Data section:
+--

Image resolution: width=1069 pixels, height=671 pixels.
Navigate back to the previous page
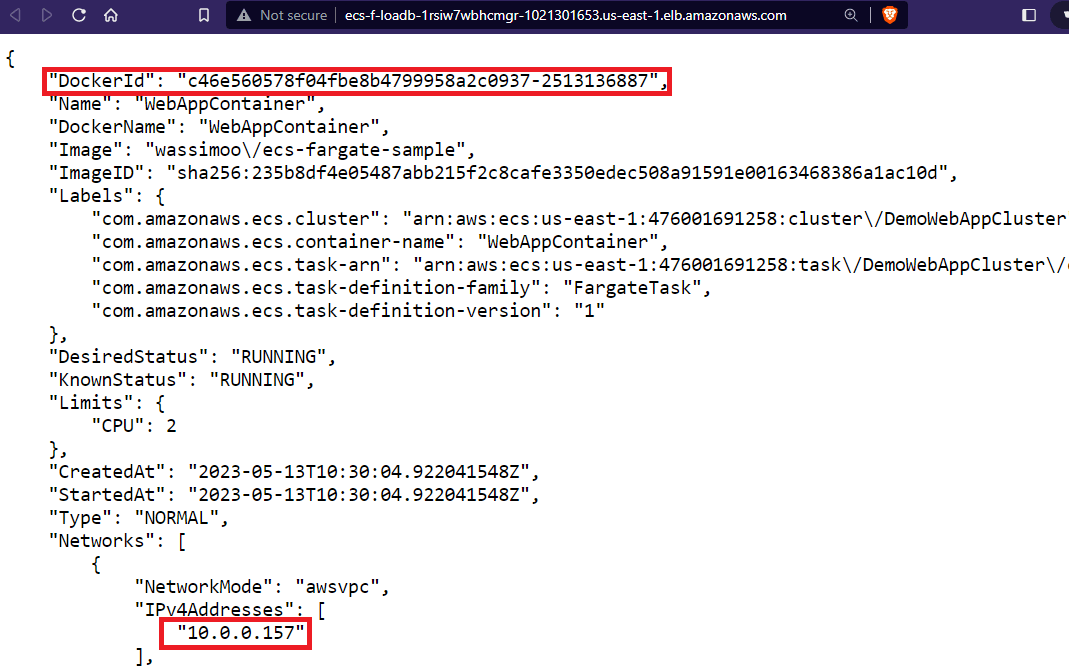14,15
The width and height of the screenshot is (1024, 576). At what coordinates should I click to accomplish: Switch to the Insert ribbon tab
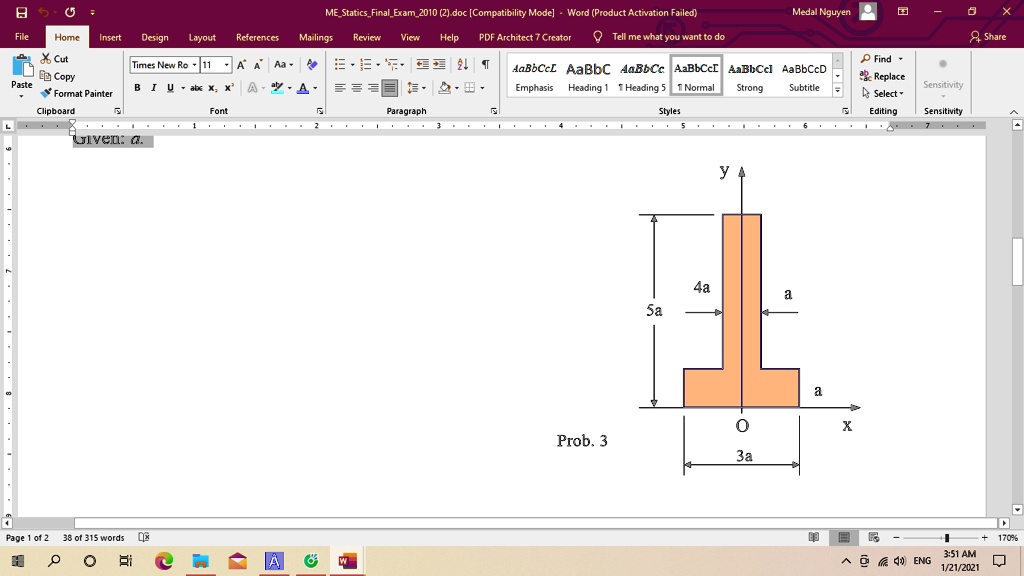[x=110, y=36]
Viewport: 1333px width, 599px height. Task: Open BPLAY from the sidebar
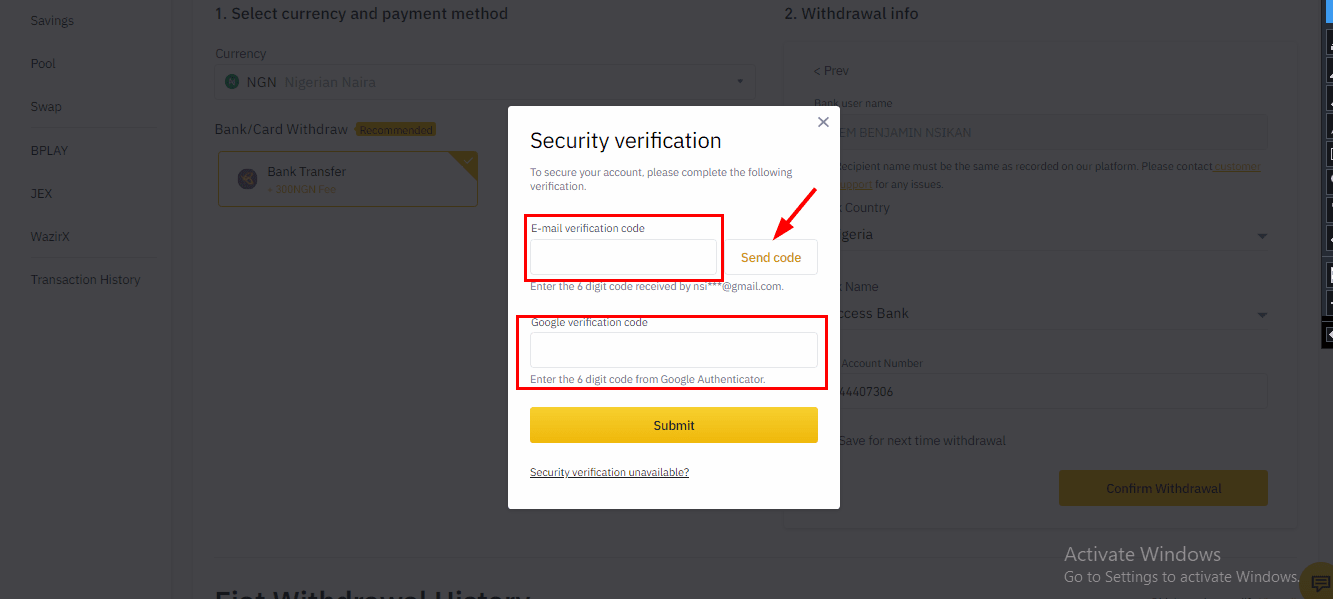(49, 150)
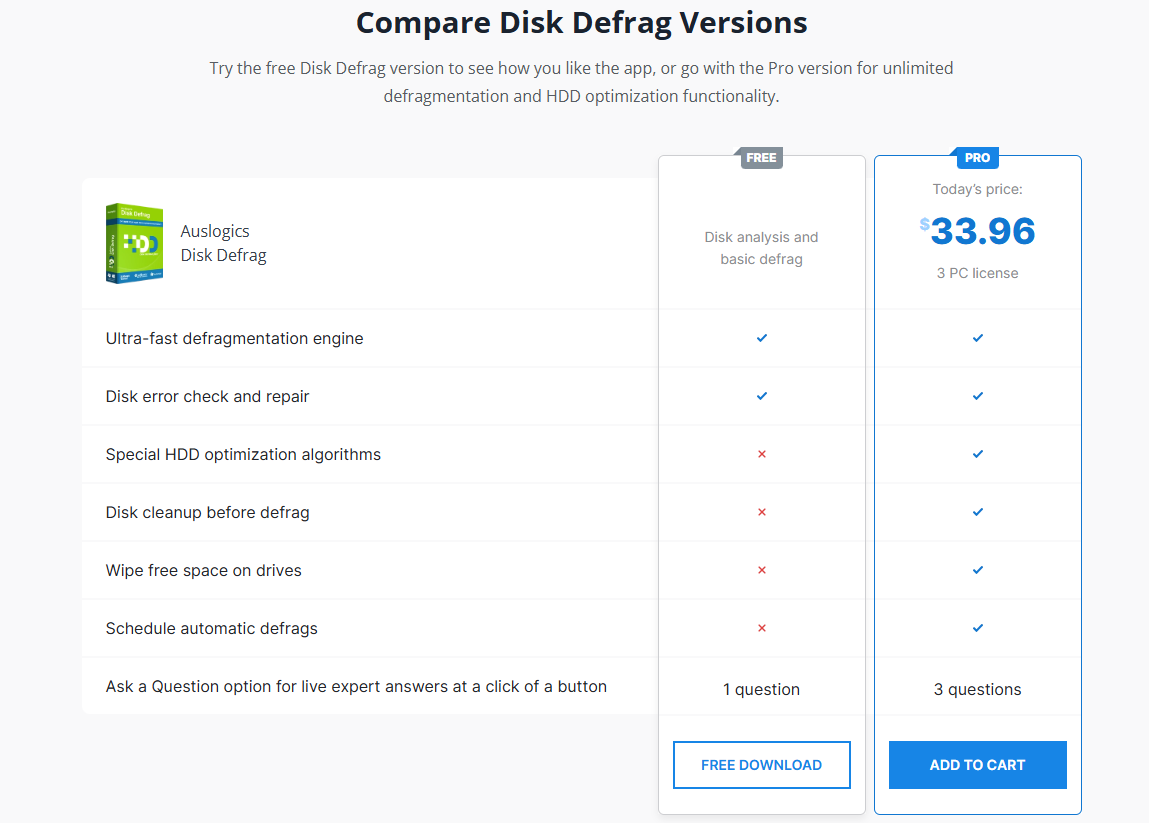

+--

Work task: With the images omitted, retype the records above exactly.

Exercise answer:
Image resolution: width=1069 pixels, height=671 pixels.
Navigate back to the previous page
14,15
The width and height of the screenshot is (1024, 576). At what coordinates should I click to accomplish: Switch to the Insert ribbon tab
[x=110, y=36]
Viewport: 1333px width, 599px height. Task: Open BPLAY from the sidebar
(49, 150)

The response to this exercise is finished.